After taking a short course on Jungian archetypal studies, intuitive and artist Oliver Roxas created his own Lenormand oracle deck. Though the deck has European roots, Roxas injected Chinese philosophy and ideals to it. “I found many connections and similarities between traditional European meanings and Chinese meanings. These are evidence of [Carl Jung’s theory of] collective unconscious,” he explains.
Each card from Roxas’ Lenormand deck still abides by traditional meanings, but he also added new interpretations that are based on his meditations. The meanings also change when you place a card in conjunction with another one.

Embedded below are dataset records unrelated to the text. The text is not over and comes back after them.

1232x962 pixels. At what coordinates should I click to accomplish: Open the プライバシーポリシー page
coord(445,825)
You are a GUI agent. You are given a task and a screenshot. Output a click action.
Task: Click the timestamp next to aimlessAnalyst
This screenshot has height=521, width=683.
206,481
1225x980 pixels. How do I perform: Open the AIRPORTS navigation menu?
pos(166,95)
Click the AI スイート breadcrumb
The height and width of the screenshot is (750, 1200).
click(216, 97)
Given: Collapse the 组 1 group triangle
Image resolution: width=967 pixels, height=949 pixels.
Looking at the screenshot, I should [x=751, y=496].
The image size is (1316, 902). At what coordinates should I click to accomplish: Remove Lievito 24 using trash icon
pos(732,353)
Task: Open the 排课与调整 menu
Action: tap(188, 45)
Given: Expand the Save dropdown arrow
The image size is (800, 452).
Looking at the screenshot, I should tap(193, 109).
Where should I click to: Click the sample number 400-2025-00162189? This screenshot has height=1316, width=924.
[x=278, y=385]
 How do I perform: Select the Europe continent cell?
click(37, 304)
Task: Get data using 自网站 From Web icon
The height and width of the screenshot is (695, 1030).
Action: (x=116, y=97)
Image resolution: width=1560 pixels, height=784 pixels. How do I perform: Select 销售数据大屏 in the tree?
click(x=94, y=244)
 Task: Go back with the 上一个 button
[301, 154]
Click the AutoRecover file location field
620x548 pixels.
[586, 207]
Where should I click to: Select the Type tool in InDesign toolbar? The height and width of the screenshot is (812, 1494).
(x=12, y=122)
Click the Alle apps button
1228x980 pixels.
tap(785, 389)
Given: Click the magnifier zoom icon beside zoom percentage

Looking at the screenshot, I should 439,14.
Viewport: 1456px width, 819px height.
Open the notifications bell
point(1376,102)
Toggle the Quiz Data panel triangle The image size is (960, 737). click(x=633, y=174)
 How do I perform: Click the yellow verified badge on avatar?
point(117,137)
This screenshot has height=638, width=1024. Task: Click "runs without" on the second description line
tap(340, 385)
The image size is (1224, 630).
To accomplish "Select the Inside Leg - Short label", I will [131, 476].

There is something ominous about tarot and oracle cards. These occult objects are often seen as indicators of misfortune, as premonitions. To some extent, there is fear when one consults these objects, and it springs from the desire to know the uncertainty of the future—a usurpation of time’s natural flow. But more than a tool of prediction, oracle cards intend to unravel meanings about the self. “Sometimes, the cards do not give answers,” Roxas suggests. “It is helpful to read the cards with a sense of non-expectation, to trust the cards and your intuition.”